Günün öyküsü: Yeni doğan çocuklar ve kadınlar
Bir zamanlar, masallara konu olamayacak kadar absürt bir ülke varmış. Bu ülkede çocuklar oyun oynamak yerine tecavüze uğrar, aileler akşam yemeği sofrasında değil, cinayet mahallerinde bir araya gelirmiş.
Hastaneler mi?

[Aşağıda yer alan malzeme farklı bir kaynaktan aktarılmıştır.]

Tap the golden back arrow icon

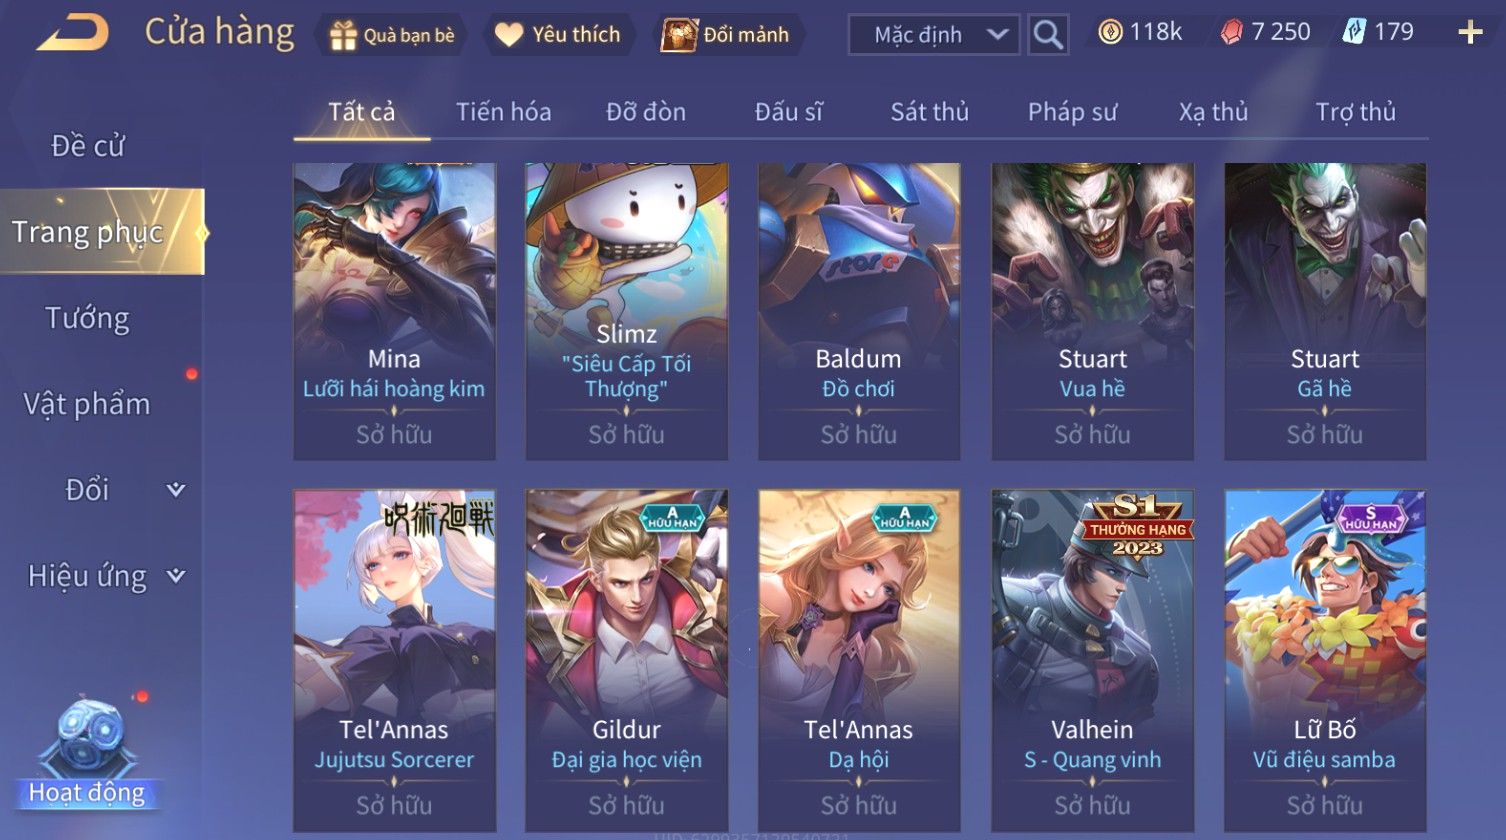click(x=72, y=33)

Orada doktorlar dövülür, üç kuruşa bebekler katledilirmiş.
Kadınlar her gün “sevgili” kocalarının elinden kurşunlar yer, kör bıçaklarla doğranırmış.
Sokaklarda mafya, çocuk parklarında sapık, ilkokul çağındaki minik ellerde zehir kol gezermiş.
Ülkeye kimliği bile olmayan milyonlarca ne idüğü belirsiz adam dolar, halkın kaynaklarıyla beslenirmiş.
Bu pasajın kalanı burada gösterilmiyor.